A Career Criminal
Fred Burke made a career out of being a criminal. Born in Kansas and active for many years in St. Louis, Missouri, with a gang called Egan’s Rats, Burke quickly moved up the ranks of organized crime. He eventually caught the attention of Al Capone, who hired him in the 1920s. His crimes spanned multiple states, including Michigan, and he left a slew of robberies and murders in his wake.
Burke’s criminal record and his close association with Capone made him one of the likely gunmen who murdered Moran’s men. After his purported involvement with the massacre, Burke fled across the lake to St. Joseph where he established a life under the alias Fred Dane, one of the many he used throughout his career.

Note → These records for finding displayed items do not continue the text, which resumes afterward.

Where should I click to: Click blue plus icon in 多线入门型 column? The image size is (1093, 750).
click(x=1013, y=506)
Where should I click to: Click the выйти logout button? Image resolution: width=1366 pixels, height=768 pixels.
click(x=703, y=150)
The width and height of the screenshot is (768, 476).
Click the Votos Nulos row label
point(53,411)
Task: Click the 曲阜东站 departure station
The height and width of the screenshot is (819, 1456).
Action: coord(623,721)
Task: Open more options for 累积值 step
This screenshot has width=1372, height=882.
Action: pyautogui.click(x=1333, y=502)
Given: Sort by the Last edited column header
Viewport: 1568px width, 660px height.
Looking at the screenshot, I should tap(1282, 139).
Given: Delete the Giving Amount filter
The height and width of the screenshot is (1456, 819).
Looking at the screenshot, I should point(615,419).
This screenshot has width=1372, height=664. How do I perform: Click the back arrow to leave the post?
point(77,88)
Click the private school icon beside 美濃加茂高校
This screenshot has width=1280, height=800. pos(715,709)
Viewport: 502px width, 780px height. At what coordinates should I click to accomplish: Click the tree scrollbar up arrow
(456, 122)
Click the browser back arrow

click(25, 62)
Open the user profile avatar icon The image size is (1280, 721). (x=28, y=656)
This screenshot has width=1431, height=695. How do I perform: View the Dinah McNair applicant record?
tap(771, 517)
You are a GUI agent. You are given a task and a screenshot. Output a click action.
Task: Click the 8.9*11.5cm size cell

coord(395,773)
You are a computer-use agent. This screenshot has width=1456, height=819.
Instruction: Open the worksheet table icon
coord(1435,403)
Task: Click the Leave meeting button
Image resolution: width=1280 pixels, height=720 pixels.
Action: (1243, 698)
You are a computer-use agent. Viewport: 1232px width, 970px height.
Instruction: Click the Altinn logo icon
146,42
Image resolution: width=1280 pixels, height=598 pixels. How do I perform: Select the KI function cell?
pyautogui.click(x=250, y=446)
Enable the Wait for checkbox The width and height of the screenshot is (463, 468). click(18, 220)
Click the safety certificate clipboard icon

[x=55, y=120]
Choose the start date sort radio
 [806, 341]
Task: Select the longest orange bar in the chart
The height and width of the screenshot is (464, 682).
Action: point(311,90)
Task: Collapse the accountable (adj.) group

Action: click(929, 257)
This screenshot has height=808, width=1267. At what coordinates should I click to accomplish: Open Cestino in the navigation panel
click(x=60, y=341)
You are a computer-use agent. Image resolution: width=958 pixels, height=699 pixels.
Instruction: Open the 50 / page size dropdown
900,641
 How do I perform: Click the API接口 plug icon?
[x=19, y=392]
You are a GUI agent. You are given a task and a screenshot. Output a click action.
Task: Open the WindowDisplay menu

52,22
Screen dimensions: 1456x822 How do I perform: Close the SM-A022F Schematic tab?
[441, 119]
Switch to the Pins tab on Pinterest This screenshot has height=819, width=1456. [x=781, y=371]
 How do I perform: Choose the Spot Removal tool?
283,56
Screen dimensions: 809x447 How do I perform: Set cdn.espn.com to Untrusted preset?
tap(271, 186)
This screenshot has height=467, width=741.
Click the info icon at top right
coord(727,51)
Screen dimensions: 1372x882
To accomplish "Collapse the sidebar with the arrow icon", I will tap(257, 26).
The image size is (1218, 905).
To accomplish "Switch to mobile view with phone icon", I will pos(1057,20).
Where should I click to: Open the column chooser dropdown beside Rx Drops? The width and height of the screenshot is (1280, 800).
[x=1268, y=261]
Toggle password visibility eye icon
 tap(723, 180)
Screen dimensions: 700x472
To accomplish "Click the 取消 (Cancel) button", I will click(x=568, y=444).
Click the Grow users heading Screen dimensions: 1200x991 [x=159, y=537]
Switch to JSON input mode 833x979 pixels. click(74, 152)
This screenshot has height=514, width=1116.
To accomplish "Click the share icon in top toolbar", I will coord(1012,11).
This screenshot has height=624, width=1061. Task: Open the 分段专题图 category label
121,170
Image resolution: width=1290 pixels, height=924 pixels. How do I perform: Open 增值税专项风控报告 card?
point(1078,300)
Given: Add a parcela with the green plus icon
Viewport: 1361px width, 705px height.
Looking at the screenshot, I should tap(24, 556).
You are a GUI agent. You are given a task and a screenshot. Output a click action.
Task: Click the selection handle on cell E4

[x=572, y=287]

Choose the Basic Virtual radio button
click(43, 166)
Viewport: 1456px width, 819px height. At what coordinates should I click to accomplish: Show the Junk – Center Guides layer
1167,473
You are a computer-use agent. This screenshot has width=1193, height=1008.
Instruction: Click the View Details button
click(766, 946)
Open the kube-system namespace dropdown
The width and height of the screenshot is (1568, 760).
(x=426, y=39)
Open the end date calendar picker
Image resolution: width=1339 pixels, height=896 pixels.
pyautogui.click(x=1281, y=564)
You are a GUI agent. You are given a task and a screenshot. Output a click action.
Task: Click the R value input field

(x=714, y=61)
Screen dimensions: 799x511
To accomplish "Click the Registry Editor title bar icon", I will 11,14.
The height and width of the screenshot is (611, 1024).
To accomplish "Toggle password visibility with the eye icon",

It was during one drunken night that he shot and killed Officer Skelly.
The Capture
After being forced to flee once again, police finally apprehended Burke almost a year later at a farm in Missouri, where he was living under the name Richard Franklin White. Chicago and Michigan officials volleyed for the right to claim Burke; Chicago for the massacre and Michigan for the murder of Skelly. The governor of Missouri determined that Michigan had the more solid claim and Burke was extradited to Michigan to be tried.
The St. Joseph murder was not Fred Burke’s first run-in with the Michigan law. He served a one-year stint in Jackson Prison (then the State Prison of Southern Michigan) in 1919, when he was 25 years old. The Detroit Recorder’s Court convicted and sentenced for the offense of “obtaining money under false pretenses.” This time he would not get off so lightly. The Berrien County Circuit Court sentenced Burke to life in prison for second degree murder on April 27, 1931. Records indicate that he arrived at the state prison in Marquette the next day, registered under the name Fred Dane.